After getting elected as commander (apparently I’m an excellent leader), my crew and I piled into the shuttle for take-off. The trainers at Space Camp tell you in advance that it’s a tough job, but seeing how I’m such a team titan, I was sure I could handle it.
And then numbers happened. You have to look up numerical codes and type them in on keypads, quickly, while paging through checklists and large books full of the codes. I also needed to, you know, fly the thing. So shortly after launch, I managed to accidentally use the codes to flip the shuttle upside-down and hurtle us back to earth. It was a fiery explosion. There were no survivors. It’s possible I killed everyone at the launch pad as well. Sorry guys—I was doing science.
Luckily my very forgiving crew gave me a second chance. This time, we made it to Mars. I’m pretty sure we had a heap of help from Mission Control, though. We landed the shuttle, walked out, and started a Mars Garden. And that’s the story of how a previously crashed shuttle full of zombies masquerading as astronauts colonized the Red Planet.
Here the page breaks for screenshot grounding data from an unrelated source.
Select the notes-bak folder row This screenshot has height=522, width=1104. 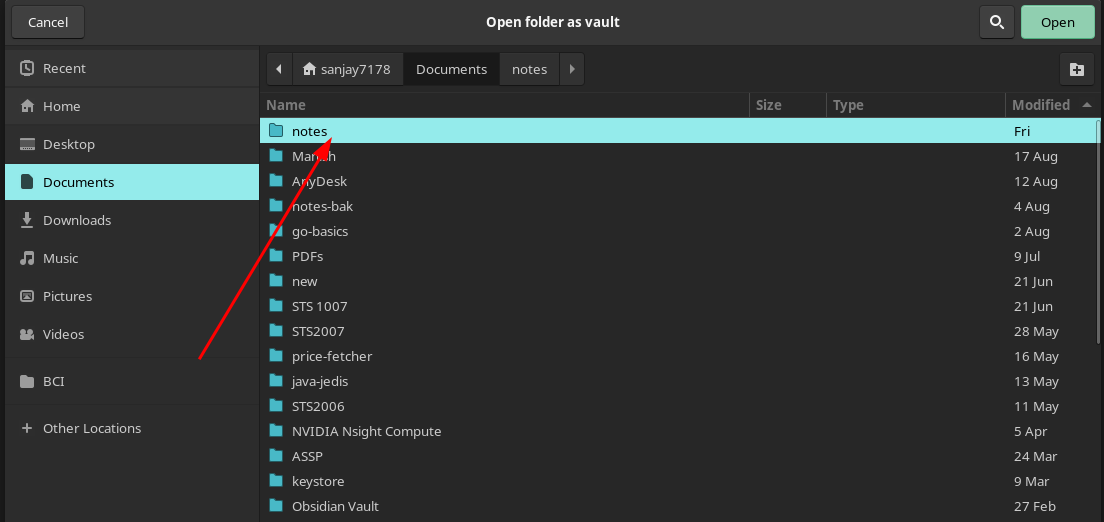pyautogui.click(x=322, y=206)
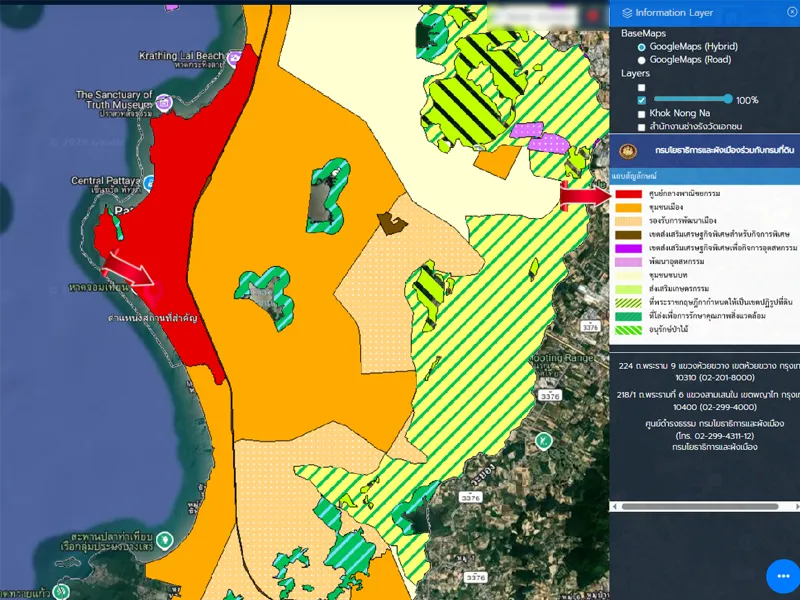The image size is (800, 600).
Task: Click the teal pier marker at bottom left
Action: pyautogui.click(x=165, y=540)
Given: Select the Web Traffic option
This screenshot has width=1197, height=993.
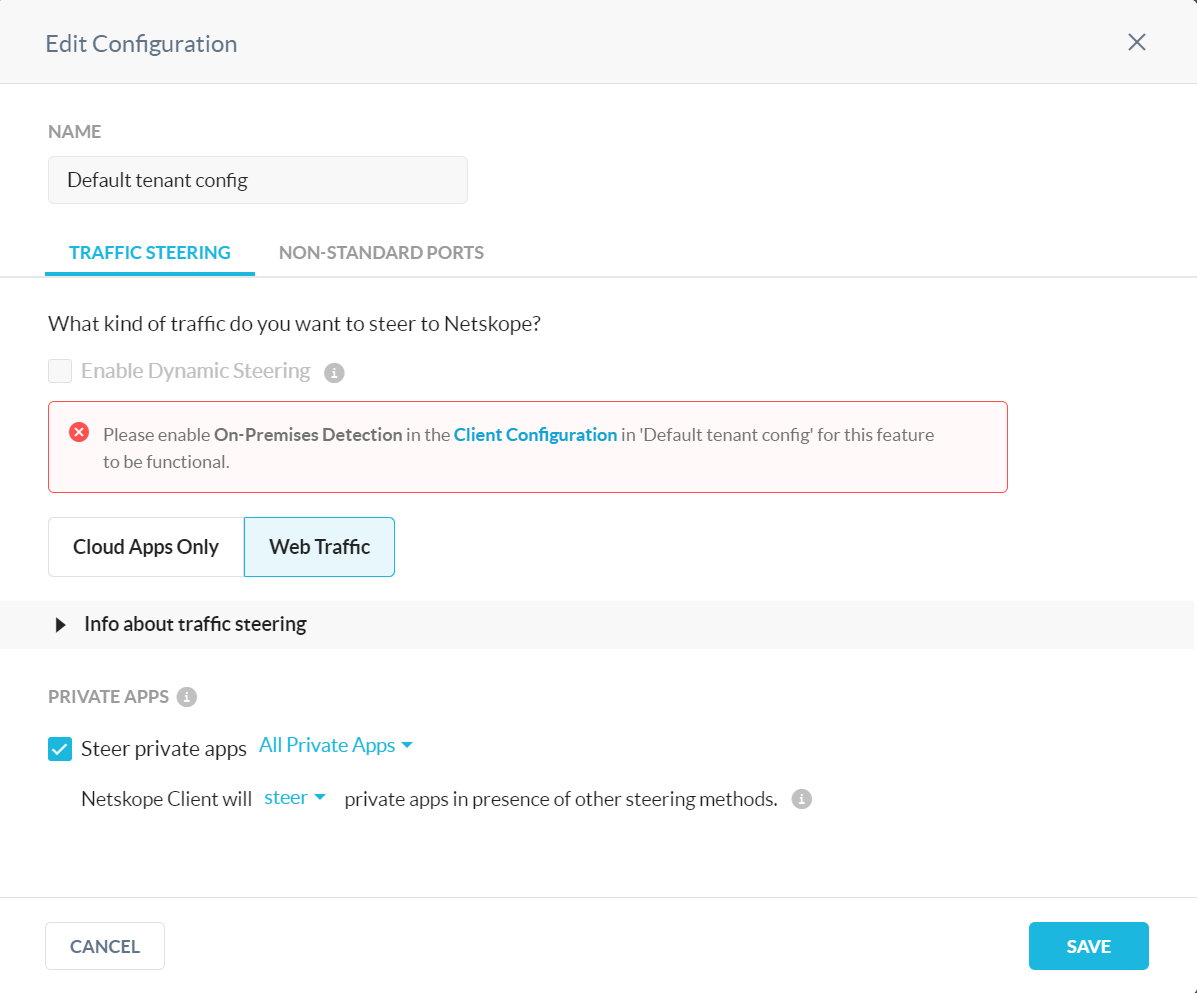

Do you want the chance to expertly crash a shuttle and kill your entire crew, too? Great news, you can DIY your space death on your own trip to adult Space Camp.
Ages 18 and up can do a weekend mission at Adult Space Academy. You live in dorms on-site for the weekend and do all the training things actual astronauts do—like building rockets, launching them, crashing a shuttle, repairing it, building a space station, and piloting your crew back to Earth to land in a space capsule on the ocean.
When you arrive, you get one of the standard blue NASA jumpsuits (you may remember them from Space Camp, the brilliant 1986 film where a group of kids accidentally launch themselves in real space). You also get a pretty rad leather name tag that’s affixed to your jumpsuit upside-down until you successfully complete training. Then, it’s time for a walk on the moon.
The moon walk isn’t technically a walk—it’s more a sit-down-and-jump situation. You’re strapped into a 1/6th-gravity chair, which replicates the feeling of hopping around on the moon. You’re also strolling along a replica of the moon’s surface, so if you block out everything else (including the fact that you’re not wearing a spacesuit and would be super dead in space for real), you can truly imagine that you’re there.
You do learn two types of walking that astronauts actually use on the moon: the bunny hop and the side step. And then you can freestyle your way along the surface. If you’re like me, you’ll fly out into space and someone will need to reel you back in.
Next up is the gyro-chair—I mean, multi-axis trainer. This is a contraption that looks like a giant gyroscope. You sit in the middle of it, and the entire thing, your chair included, starts spinning around and around and upside-down. It’s supposed to acclimate you to what it feels like when you’re spinning out of control in space. One of the coolest things about these is that they’re Space Camp-specific. NASA astronauts trained on them for the Mercury mission, and no other space crew has this exact setup. The spinning only takes about a minute, just long enough for you to get just about violently ill if you’re really sensitive to motion sickness. Don’t worry, though—most people do fine, I’m just kind of a delicate flower sometimes.
Your last Space Camp test is the mock mission to Mars. You’ll be either Mission Control, monitoring the Mars flight from the control room; a Mission Specialist, which means you get to put on a full spacesuit and fly up into space to repair your shuttle; or Orbiter Crew, where you go on the shuttle to get killed by me. You’ll train for every position to see what fits best before the actual mission begins.
If you haven’t been flying with me and you successfully return to Earth, you graduate from Space Camp. They don’t play “Pomp and Circumstance,” but there is a ceremony where your name tag is flipped right-side-up, you get a diploma, and everyone cheers for you. And then you can go home and apply to be a real astronaut, because now you’re an expert. And hopefully not a zombie.